These paintings from the thirteenth through fifteenth centuries—what is referred to as the Early Italian Renaissance—are traditionally called “gold grounds” because of the gold applied broadly to their surfaces, the precious metal signaling the divine realm of the Christian figures and stories, distinct from the everyday, earthly world that their viewers inhabit. The paintings are all fragments, in a sense: originally components of larger altarpiece complexes installed in churches and chapels, they brought honor to their altars through their decoration and precious materials. Giving visual form to sacred figures and stories from the Bible, the paintings aided worshippers in their devotion, including the many people who could not, in this period, read.
The cracks in the gold surfaces reveal a reddish color underneath. This is bole, a type of finely ground clay that was laid down on the panel as a base for the gold, which was applied in leaves—that is, gold pounded into extremely thin sheets. In the early Renaissance, gold could come to the Italian peninsula from as far away as Africa, across the Sahara, and, then as now, gold was an extremely expensive material. Ultramarine, the deep blue pigment often used to paint the clothing of the Virgin Mary, was also extremely precious, made from finely ground lapis lazuli that had been imported from Afghanistan. In the paintings by Paolo Veneziano and Gentile da Fabriano, the representation of sumptuous woven textiles as clothing and cloths of honor bear witness to the impact on Italian art of precious textiles imported from the east, through trade routes to Persia (today’s Iran), China, and elsewhere.

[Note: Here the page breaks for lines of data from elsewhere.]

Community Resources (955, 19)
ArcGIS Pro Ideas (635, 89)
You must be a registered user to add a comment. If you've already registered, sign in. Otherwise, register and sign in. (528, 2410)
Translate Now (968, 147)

Toward the end of the fifteenth century, Italian artists would come to replace their gold backgrounds with more naturalistic blue skies. The legacy of paintings in this room by Cimabue, Duccio, Piero della Francesca, and others can be seen in the intensely naturalistic blue sky of Giovanni Bellini’s St. Francis in the Desert, just a few galleries away, in which the natural, earthly world could also be home to the divine.